Items from a dataset:
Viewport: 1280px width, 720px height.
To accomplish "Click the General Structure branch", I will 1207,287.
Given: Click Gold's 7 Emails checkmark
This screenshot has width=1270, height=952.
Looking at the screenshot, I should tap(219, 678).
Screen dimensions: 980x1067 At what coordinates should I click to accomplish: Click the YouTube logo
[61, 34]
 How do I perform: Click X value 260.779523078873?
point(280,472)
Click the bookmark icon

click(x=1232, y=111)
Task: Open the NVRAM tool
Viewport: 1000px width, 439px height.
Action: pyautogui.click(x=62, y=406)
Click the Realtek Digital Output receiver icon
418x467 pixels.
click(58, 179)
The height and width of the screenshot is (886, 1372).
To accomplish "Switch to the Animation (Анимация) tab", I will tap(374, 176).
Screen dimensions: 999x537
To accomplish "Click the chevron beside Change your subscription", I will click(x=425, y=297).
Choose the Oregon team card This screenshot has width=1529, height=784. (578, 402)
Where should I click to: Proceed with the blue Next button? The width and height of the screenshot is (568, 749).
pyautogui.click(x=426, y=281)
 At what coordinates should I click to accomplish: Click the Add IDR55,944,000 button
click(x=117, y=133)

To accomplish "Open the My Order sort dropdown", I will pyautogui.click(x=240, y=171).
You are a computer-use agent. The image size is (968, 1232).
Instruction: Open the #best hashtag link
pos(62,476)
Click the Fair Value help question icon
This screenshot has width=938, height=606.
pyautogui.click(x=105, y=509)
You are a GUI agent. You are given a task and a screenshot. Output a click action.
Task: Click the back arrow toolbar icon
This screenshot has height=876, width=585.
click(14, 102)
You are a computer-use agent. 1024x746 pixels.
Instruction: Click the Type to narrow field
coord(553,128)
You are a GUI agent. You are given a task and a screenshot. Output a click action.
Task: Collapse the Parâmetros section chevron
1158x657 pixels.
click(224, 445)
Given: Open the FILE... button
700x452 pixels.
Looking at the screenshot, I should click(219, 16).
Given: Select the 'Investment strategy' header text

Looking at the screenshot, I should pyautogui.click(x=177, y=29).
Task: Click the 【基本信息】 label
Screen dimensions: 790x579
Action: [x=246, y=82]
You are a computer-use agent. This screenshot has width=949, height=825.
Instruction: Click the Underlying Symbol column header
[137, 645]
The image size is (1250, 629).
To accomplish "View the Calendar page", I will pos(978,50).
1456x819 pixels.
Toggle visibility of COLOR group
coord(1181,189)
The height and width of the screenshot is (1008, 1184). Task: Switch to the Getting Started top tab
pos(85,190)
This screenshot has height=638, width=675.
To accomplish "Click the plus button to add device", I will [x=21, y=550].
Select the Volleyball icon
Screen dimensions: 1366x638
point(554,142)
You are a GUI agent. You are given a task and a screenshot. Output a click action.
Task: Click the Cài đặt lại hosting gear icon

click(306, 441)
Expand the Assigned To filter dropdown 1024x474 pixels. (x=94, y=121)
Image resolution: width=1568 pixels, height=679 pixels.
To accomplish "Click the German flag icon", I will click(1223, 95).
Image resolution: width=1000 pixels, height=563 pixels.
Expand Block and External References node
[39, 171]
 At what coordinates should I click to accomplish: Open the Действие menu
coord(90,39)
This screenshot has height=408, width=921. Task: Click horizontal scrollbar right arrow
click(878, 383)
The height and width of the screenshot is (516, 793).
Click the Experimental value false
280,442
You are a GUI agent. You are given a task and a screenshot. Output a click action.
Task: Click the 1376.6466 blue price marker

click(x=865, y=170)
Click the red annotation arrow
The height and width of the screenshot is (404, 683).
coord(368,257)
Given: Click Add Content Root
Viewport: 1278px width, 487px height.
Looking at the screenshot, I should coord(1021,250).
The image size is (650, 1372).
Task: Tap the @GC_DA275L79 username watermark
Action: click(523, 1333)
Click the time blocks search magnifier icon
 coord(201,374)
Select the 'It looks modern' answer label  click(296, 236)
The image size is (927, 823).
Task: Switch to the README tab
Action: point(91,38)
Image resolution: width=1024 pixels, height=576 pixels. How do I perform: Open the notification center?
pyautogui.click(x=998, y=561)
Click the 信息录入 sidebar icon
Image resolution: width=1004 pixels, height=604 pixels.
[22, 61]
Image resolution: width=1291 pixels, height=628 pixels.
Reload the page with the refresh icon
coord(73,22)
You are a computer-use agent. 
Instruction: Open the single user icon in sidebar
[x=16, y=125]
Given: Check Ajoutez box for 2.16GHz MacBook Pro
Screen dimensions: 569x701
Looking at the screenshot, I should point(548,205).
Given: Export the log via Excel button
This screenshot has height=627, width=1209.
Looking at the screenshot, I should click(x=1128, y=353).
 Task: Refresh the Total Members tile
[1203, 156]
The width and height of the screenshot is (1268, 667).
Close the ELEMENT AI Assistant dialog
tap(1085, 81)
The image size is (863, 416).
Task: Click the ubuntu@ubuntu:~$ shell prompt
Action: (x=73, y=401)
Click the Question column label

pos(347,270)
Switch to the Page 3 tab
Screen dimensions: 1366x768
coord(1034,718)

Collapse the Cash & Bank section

Exercise instructions: Word for word, return the lines from the one holding "Click the Question column label" through the end of the entries above.

Task response:
Click the Question column label

pos(347,270)
Switch to the Page 3 tab
Screen dimensions: 1366x768
coord(1034,718)

Collapse the Cash & Bank section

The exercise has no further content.